▶ [Exercise goal] The records below are to be reproduced exactly, with the pictures left out.

▶ [Information supplied]
· · · ·
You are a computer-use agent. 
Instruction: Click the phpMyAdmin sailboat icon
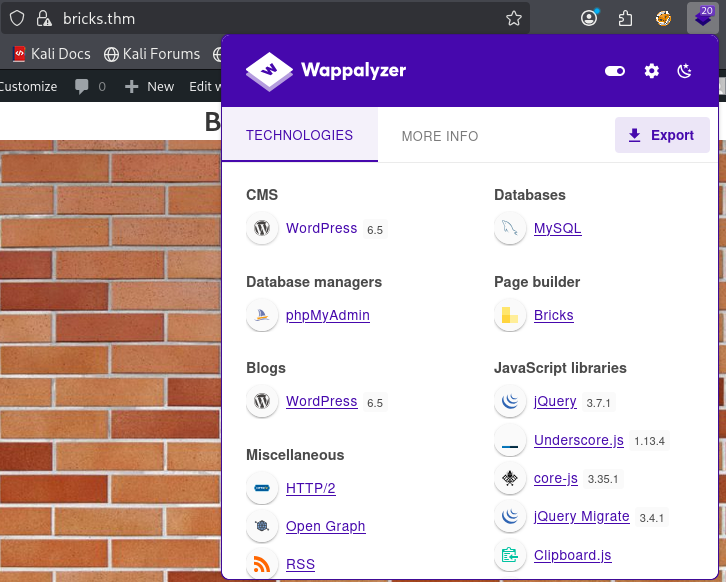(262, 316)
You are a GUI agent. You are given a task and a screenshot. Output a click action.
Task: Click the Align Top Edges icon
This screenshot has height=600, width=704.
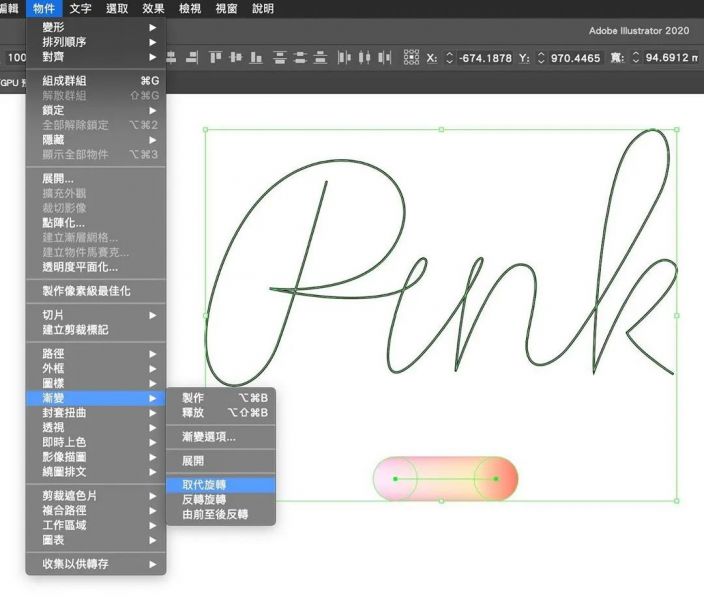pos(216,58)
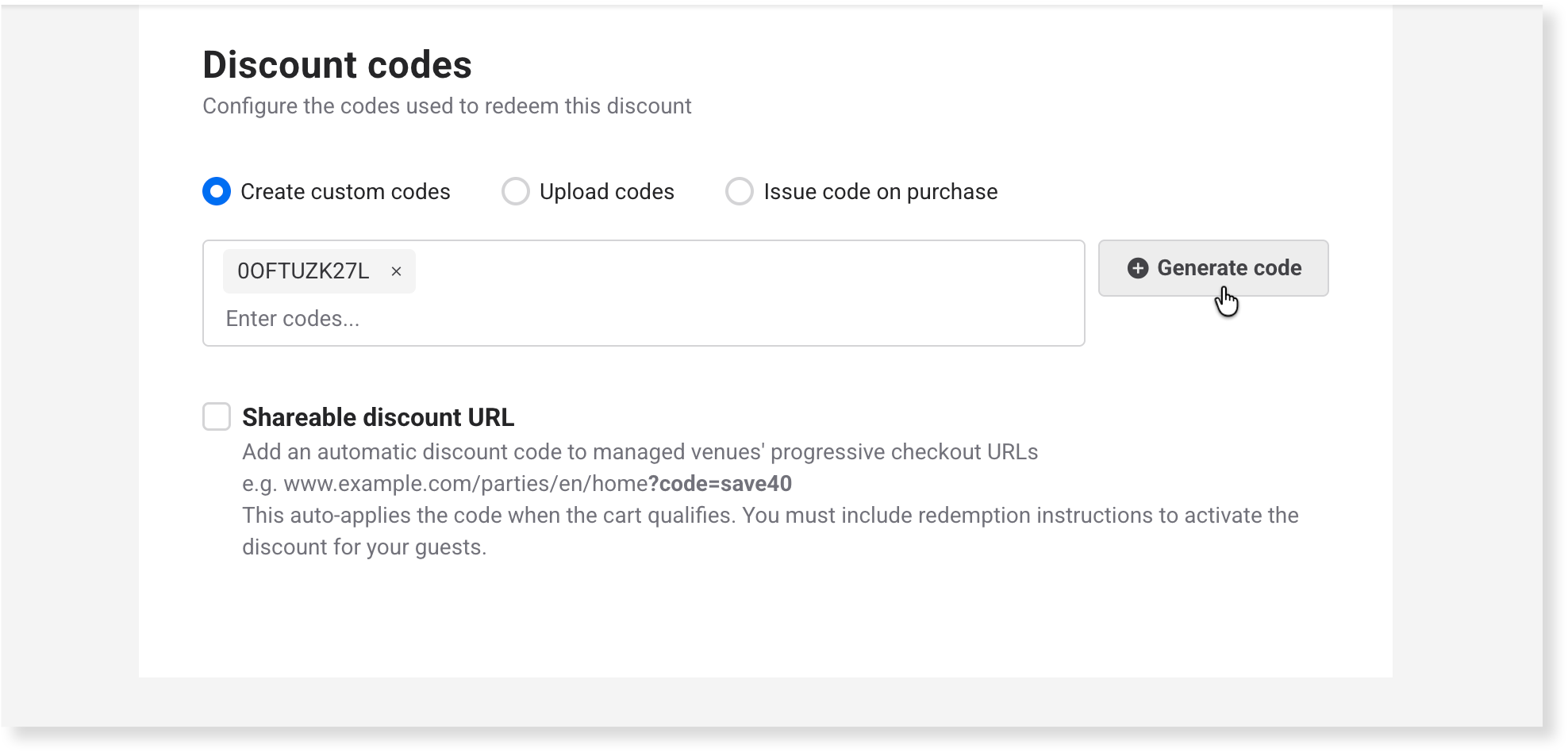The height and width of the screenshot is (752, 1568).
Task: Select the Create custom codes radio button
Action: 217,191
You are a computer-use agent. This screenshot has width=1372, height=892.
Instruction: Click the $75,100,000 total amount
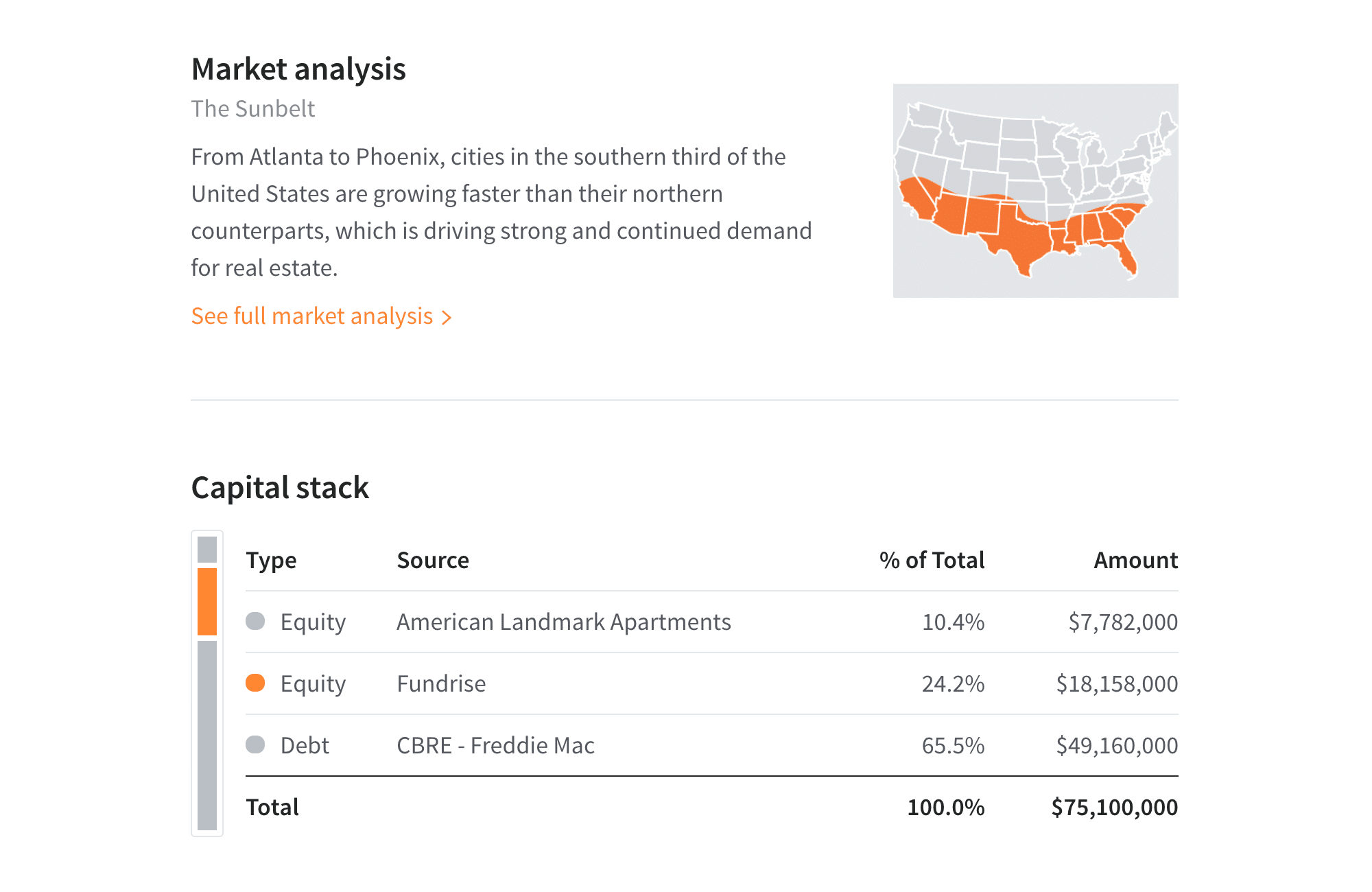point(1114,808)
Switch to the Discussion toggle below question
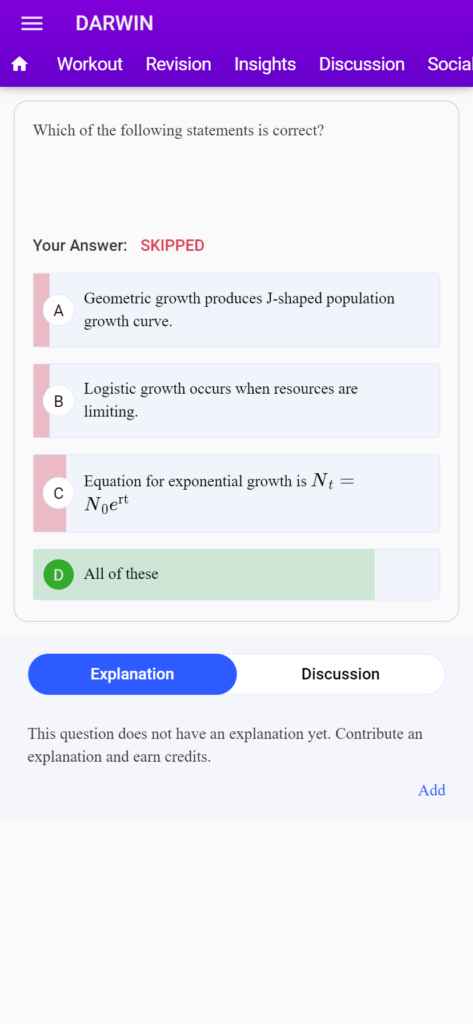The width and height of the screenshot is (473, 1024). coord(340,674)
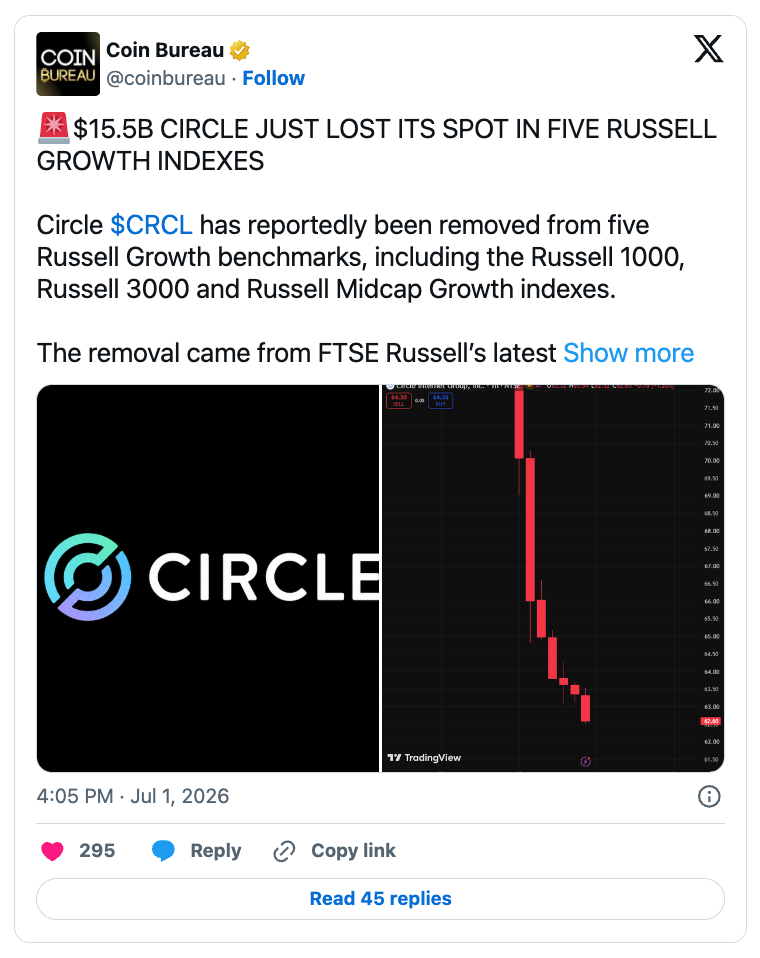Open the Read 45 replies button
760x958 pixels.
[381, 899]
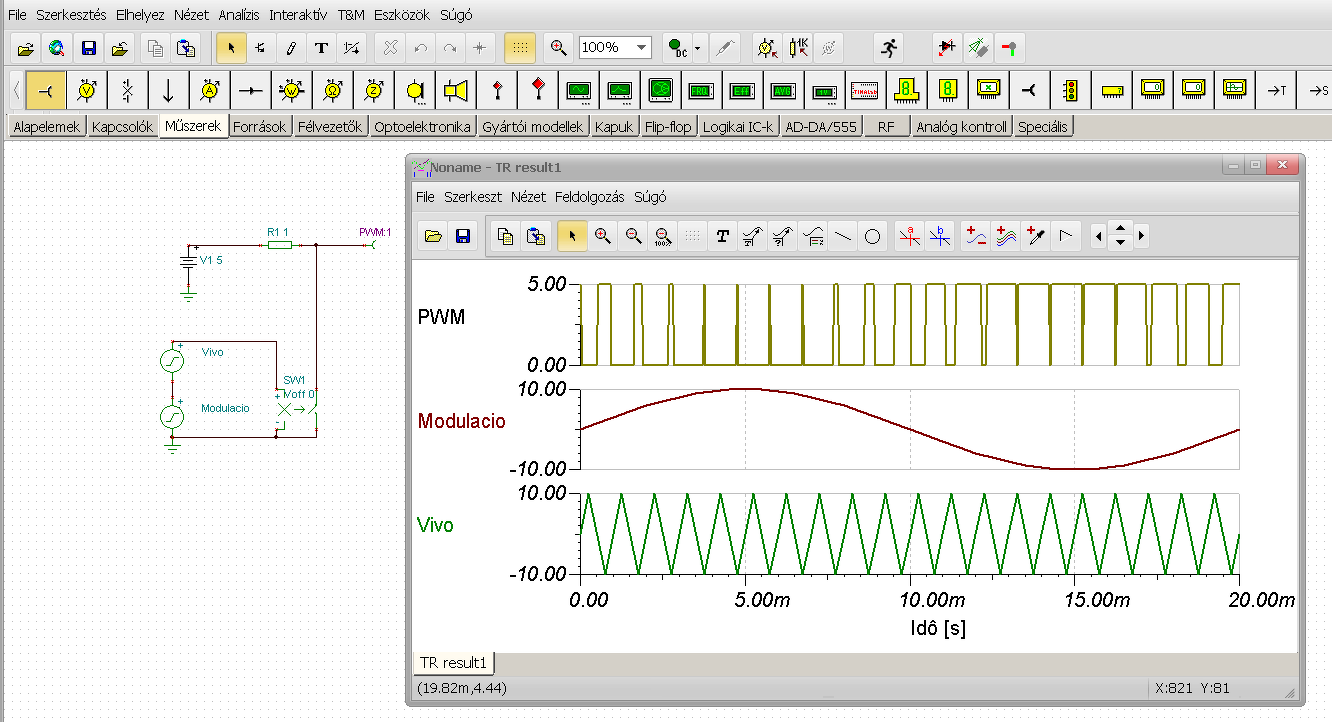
· · · ·
▶ [Result of the task]
You are a computer-use agent. 
Instruction: Click the phpMyAdmin sailboat icon
(262, 316)
You are a GUI agent. You are given a task and a screenshot. Output a click action.
Task: Click the Align Top Edges icon
This screenshot has height=600, width=704.
pos(216,58)
The height and width of the screenshot is (752, 1568).
Task: Select the Create custom codes radio button
Action: 217,191
You are a computer-use agent. This screenshot has width=1372, height=892.
Instruction: Click the $75,100,000 total amount
point(1114,808)
Switch to the Discussion toggle below question
The width and height of the screenshot is (473, 1024). coord(340,674)
Open the Read 45 replies button
760x958 pixels.
[381, 899]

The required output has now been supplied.